● Exercise set:
• a. Revise everything from "# Gathering Data" down to "in each dataset?" in the wine quality analysis, swapping "white_df" for "white_wine_df".
• b. Write what comes next in the wine quality analysis, picking up after its final line.

● Text passage:
--*--

# Wine Quality Analysis

## Wine Quality Data Set 
Here is some details on this wine quality dataset [*Wine Quality Data Set from UCI Machine Learning Lab*](https://archive.ics.uci.edu/ml/datasets/wine+quality) .

There are two datasets that provide information on samples of red and white variants of the Portuguese "Vinho Verde" wine. Each sample of wine was rated for quality by wine experts and examined with physicochemical tests. Due to privacy and logistic issues, only data on these physicochemical properties and quality ratings are available (e.g. there is no data about grape types, wine brand, wine selling price, etc.). 

## Attributes in Dataset:
	
| |Physicochemical Properties|
|-|-|
|1|	Fixed Acidity|
|2|	Volatile Acidity|
|3|	Citric Acid|
|4|	Residual Sugar|
|5|	Chlorides|
|6|	Free Sulfur Dioxide|
|7|	Total Sulfur Dioxide|
|8|	Density|
|9|	pH|
|10|Sulphates|
|11|Alcohol|

| |Quality Rating| |
|--|-------|---|
|12|	Quality: |Score between 0 and 10 (median of at least 3 evaluations made by wine experts)|

## Relevant Questions

These following questions would be relevant to this dataset: 

> Which of the following questions would be relevant to this dataset?

> What chemical characteristics are most important in predicting the quality of wine?

> Is a certain type of wine (red or white) associated with higher quality?

> Do wines with higher alcoholic content receive better ratings?

> Do sweeter wines (more residual sugar) receive better ratings?

> What level of acidity is associated with the highest quality?

> Would stocking more white wines lead to higher profits?



# Gathering Data

`import pandas as pd`

`red_df = pd.read_csv('winequality-red.csv', sep=';')`

`white_df = pd.read_csv('winequality-white.csv', sep=';')`

# Assessing Data

* How many samples of red wine and white wine are there? 
* How many columns are in each dataset? 

`print(red_df.shape)`

`red_df.head()`

`print(white_df.shape)`

`white_df.head()`

* Which features have missing values?

--*--

● Given data:

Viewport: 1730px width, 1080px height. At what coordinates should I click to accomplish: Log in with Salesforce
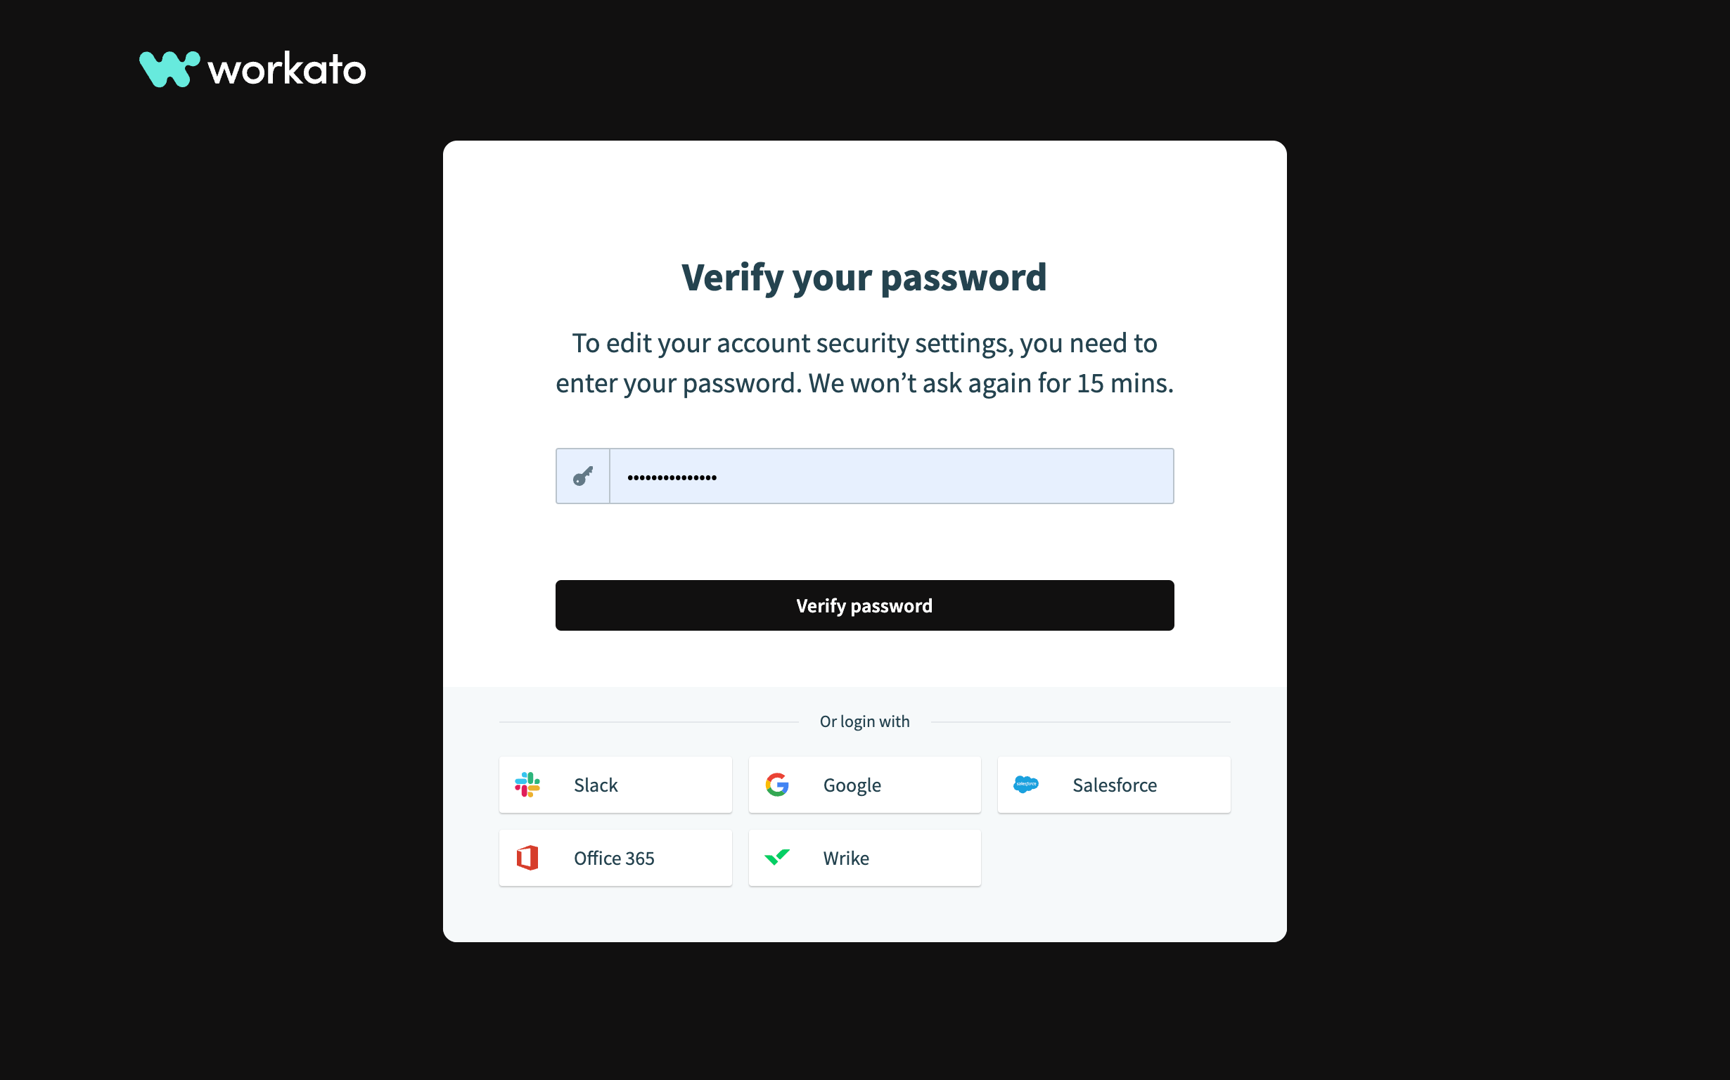click(x=1114, y=784)
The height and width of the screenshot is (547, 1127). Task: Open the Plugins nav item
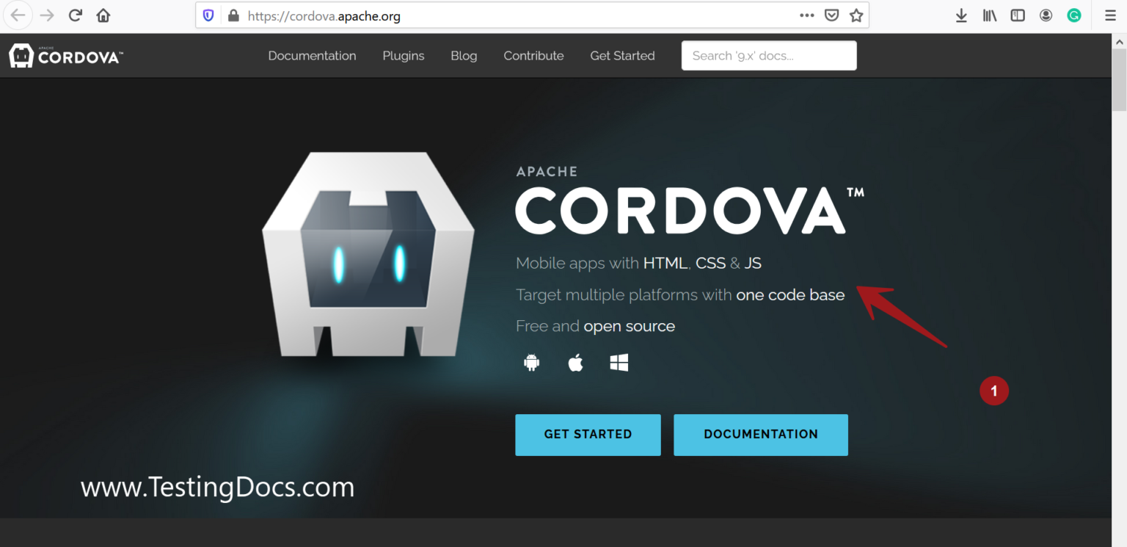[x=404, y=56]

--*--

● Results:
• a.
# Gathering Data

`import pandas as pd`

`red_df = pd.read_csv('winequality-red.csv', sep=';')`

`white_wine_df = pd.read_csv('winequality-white.csv', sep=';')`

# Assessing Data

* How many samples of red wine and white wine are there? 
* How many columns are in each dataset?

• b.
`red_df.isnull().sum()`
`white_df.isnull().sum()` 

* How many duplicate rows are in the white wine dataset?

`white_df.duplicated().sum()`

In these data sets, duplicates are not significant/ need to be dropped. However, if you need to drop you should use:

'df.drop_duplicates()'

Extra info: Dropping duplicates from a particular column

'df.drop_duplicates([‘col1’])'
Here, you drop duplicates from column1. Alternatively, you can add ‘keep’ and indicate whether you’d like to keep the first argument (keep=’first’), the last argument (keep=’last’) from the duplicates or drop all the duplicates altogether (keep=False). The default is ‘first’ so if you are happy with that, you don’t need to include this.

* How many unique values of quality are in the red wine and white datasets?
`red_df.quality.nunique()`
`white_df.quality.nunique()`

* What is the mean density in the red wine dataset?
`red_df.density.mean()`

# Appending Data

First, import the necessary packages and load winequality-red.csv and winequality-white.csv.

*import numpy and pandas*

`import numpy as np`

`import pandas as pd`

 load red and white wine datasets
 
`red_df = pd.read_csv('winequality-red.csv', sep=';')`

`white_df = pd.read_csv('winequality-white.csv',sep=';')`

## Create Color Columns

Create two arrays as long as the number of rows in the red and white dataframes that repeat the value “red” or “white.” NumPy offers really easy way to do this. Here’s the documentation for NumPy’s repeat function. Take a look and try it yourself.

*create color array for red dataframe*

`color_red = np.repeat('red', red_df.shape[0])`

*create color array for white dataframe*

`color_white = np.repeat('white', white_df.shape[0])`

Add arrays to the red and white dataframes. Do this by setting a new column called 'color' to the appropriate array. The cell below does this for the red dataframe.

`red_df['color'] = color_red`

`red_df.head()`

Do the same for the white dataframe and use head() to confirm the change.

`white_df['white'] = color_white`

`whitedf.head()`

## Combine DataFrames with Append
Check the documentation for Pandas' append function and see if you can use this to figure out how to combine the dataframes. (Bonus: Why aren't we using the merge method to combine the dataframes?) If you don’t get it, I’ll show you how afterwards. Make sure to save your work in this notebook! You'll come back to this later.

`wine_df = red_df.append(white_df, sort='True')`
 
`wine_df.head()`

You may have noticed that although the data was appended, something strange happened with the total_sulfur_dioxide column. Why do you think these columns failed to merge when the dataframes were appended?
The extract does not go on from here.